Her voice cracks. Softens.
“I love you. Not the Don. Not the danger. You. The man underneath all of it.” Her fingers hook into my jacket. “And I will spend the rest of my life making sure you believe you deserve this. Deserve us.”
Dio. My vision blurs. I blink it back. Fail.
Her forehead tips against mine.
“You’re my choice, Dante. My only choice. And I’m never going to let you forget it.”
The officiant says something. I don’t hear it. All I hear is the blood rushing in my ears, the catch of her breath, the hammering in my own chest.
“You may kiss the bride.”
I don’t rush.
I cup her face, tilting her chin up. Her eyes flutter half-closed. My thumb traces the line of her jaw, feeling her pulse jump beneath my touch.
“Mia moglie,” I murmur. My wife.
Her lips part on a sharp inhale.
I close the distance between us. Soft at first. A brush of lips, testing. Then her hands fist in my jacket and pull me closer, and something inside me gives way. Just collapses.
Fuck.
I kiss her like no one is watching. Like she’s the only thing that exists and the only thing that matters.
Her lips part beneath mine and I taste salt from her tears, champagne from this morning, something underneath that’s just her. My fingers slide into her hair, scattering pins. She sighs against my mouth and I swallow the sound, keep it for myself.
Her body presses into mine, warm and real and here. I could stay in this moment for the rest of my life. I need to.
When we break apart, her eyes are bright and her cheeks are flushed and she’s looking at me like I’ve given her the world.
The garden erupts.
Nonna Rosa is sobbing outright now, clutching her magnolia handkerchief to her face. Gia is crying into Mrs. Neri’s shoulder. Marco is clapping too loud, grinning wider than I’ve ever seen. Cristo, even Nico raises his glass in a silent toast, a rare smile at his lips.
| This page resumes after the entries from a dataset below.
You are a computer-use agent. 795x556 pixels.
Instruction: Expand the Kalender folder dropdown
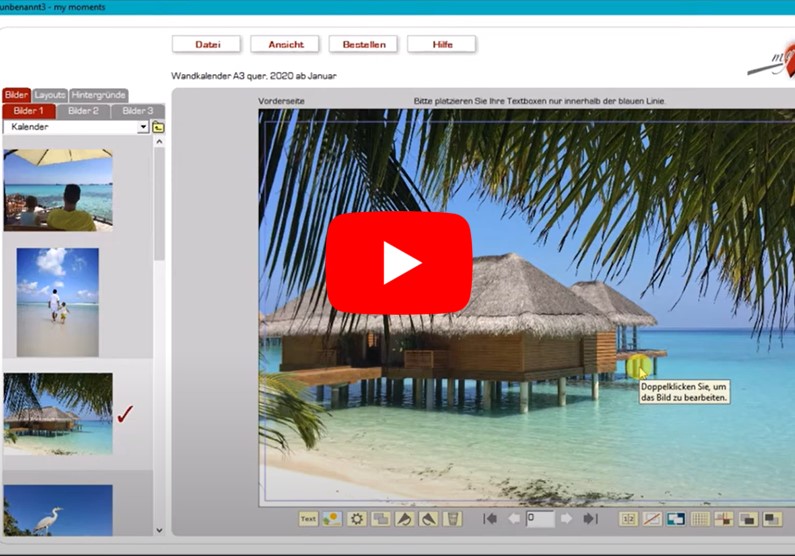coord(143,127)
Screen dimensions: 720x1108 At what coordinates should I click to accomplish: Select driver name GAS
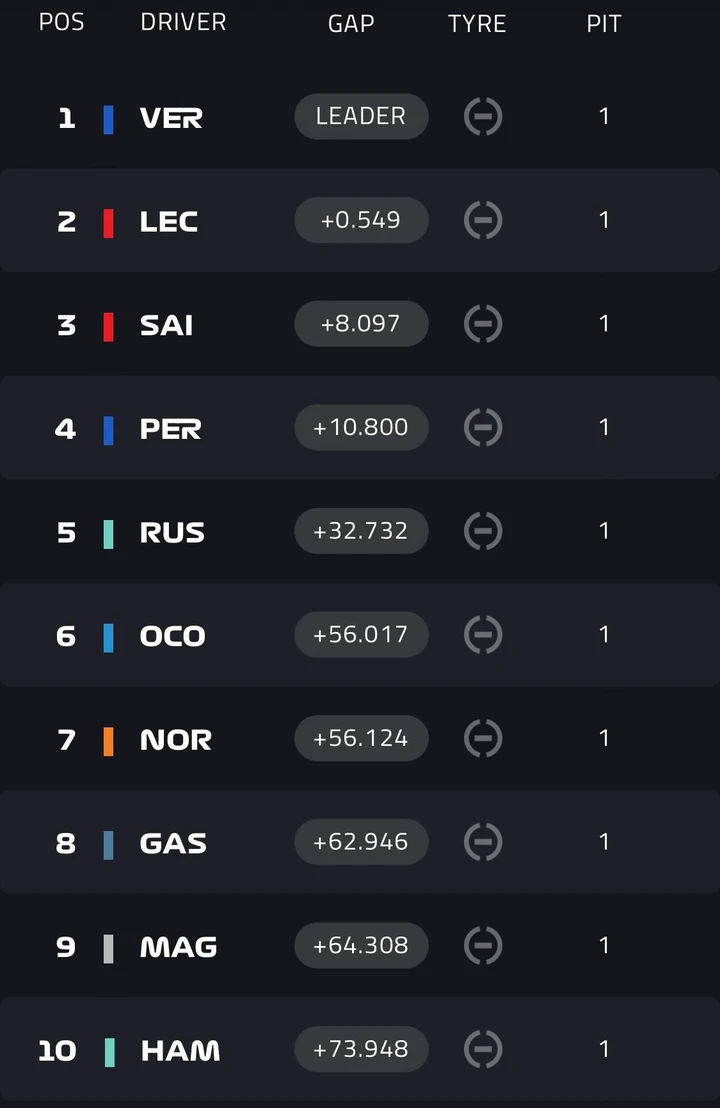(x=173, y=843)
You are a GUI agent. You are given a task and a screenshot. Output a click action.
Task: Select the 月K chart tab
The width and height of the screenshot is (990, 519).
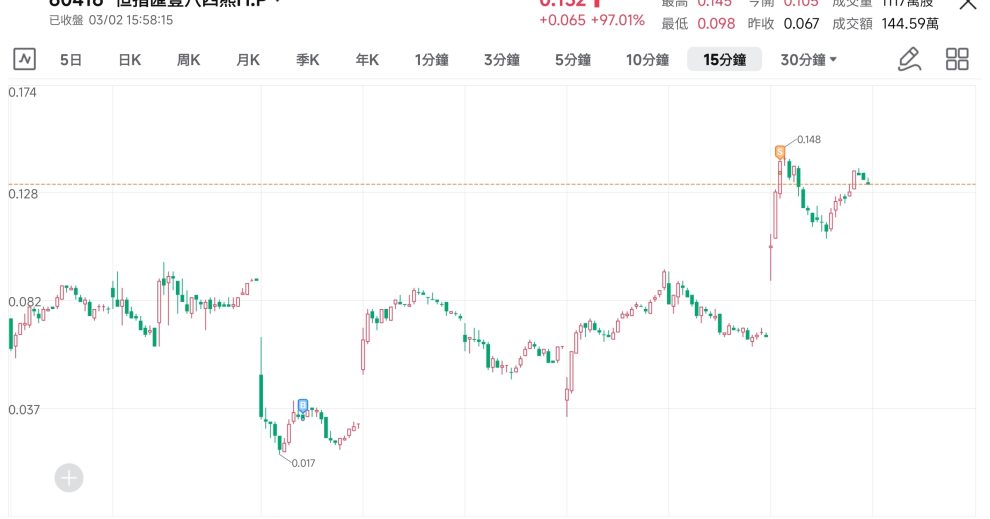(248, 60)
And Renzo. Renzo gives me one slow nod.
I pull Cassia against my side, her warmth fitting against me like it was always meant to, and we turn to face our family. All of them. Hers and mine, woven together now in a way that can’t be undone.
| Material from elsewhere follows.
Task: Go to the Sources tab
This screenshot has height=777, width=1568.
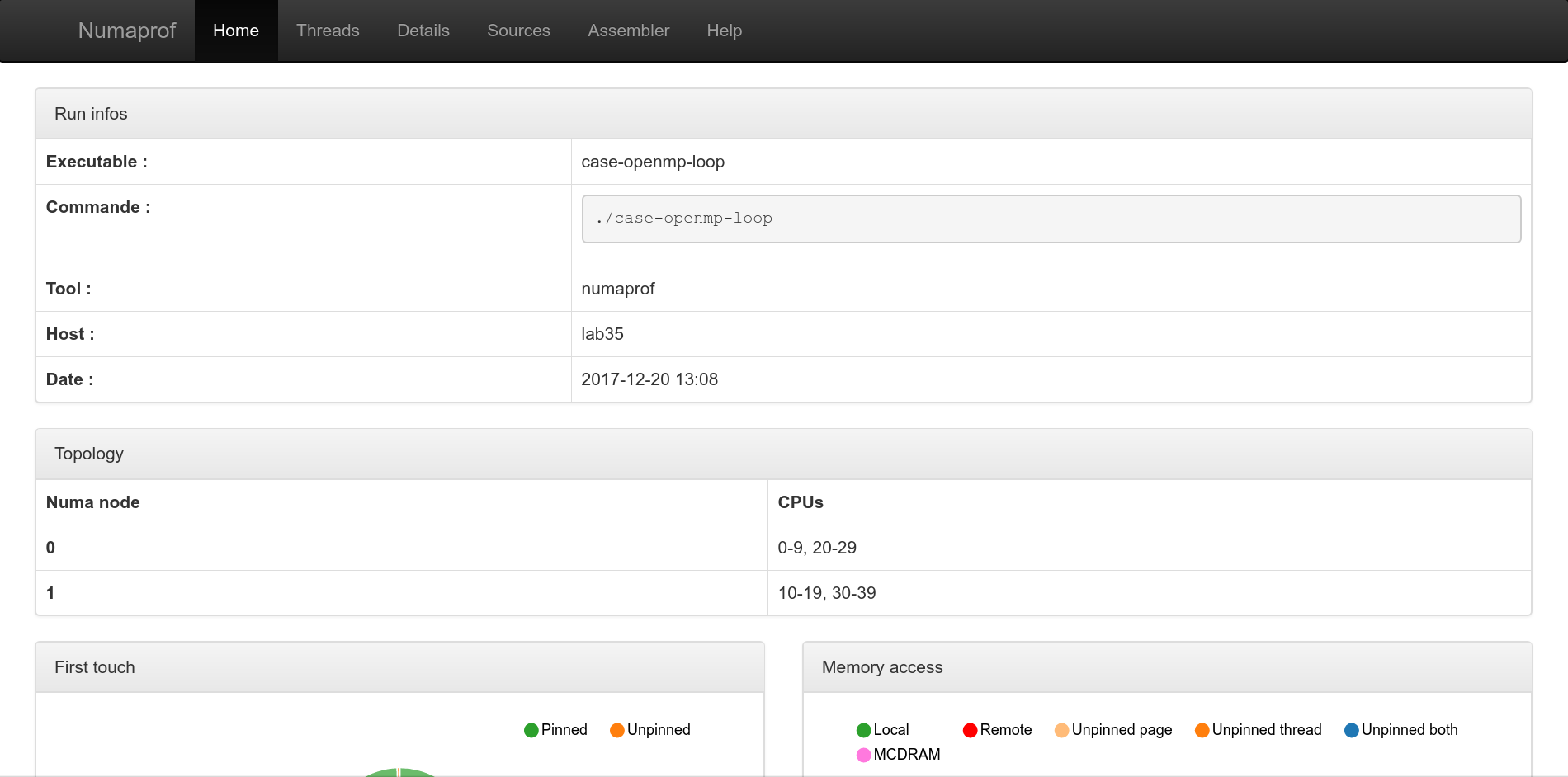Action: [518, 31]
She looks up at me. Radiant. Present. Mine.
“We’re married,” she says, like she’s testing the words. “We’re married.”
“For real this time.” I press a kiss to her temple. Let myself breathe. “Damn right we are.”
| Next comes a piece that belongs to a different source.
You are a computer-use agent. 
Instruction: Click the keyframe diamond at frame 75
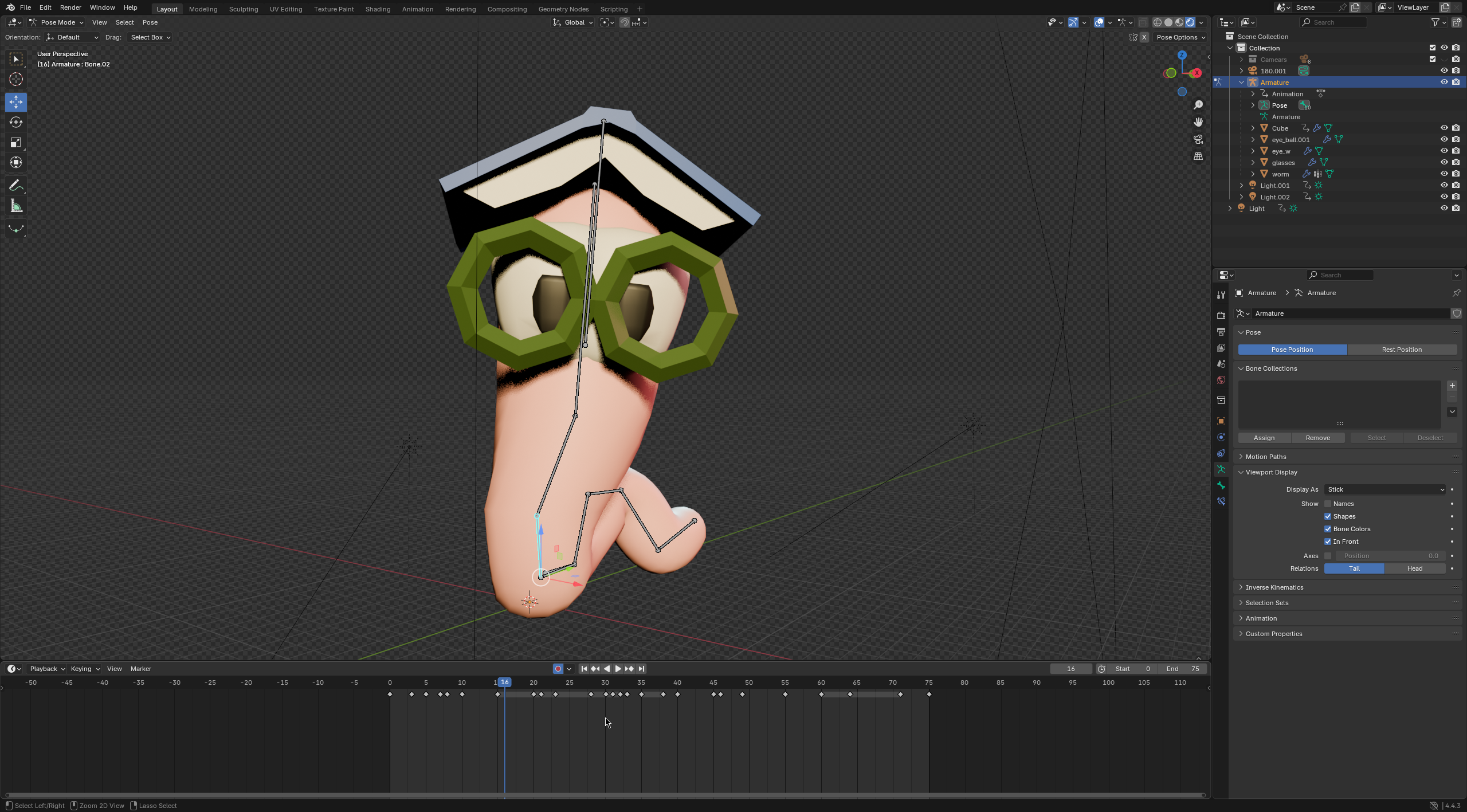point(929,695)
The music starts again. Bright and joyful, nothing like the solemn formality from before. Nonna Rosa is already heading toward us, arms outstretched, tears still streaming. Gia is right behind her. Even Umberto looks less uncomfortable, a softness in his expression as he watches his daughter smile.
I take Cassia’s hand.
“Ready?” I ask.
She squeezes my fingers. Her ring catches the light.
“Ready.”
We walk back down the aisle together, rice showering around us, the family cheering, the jasmine perfuming the air. She’s laughing. I’m smiling. Smiling in a way I haven’t in years, and meaning every second of it.
La mia moglie.
And God help anyone who tries to take this from me.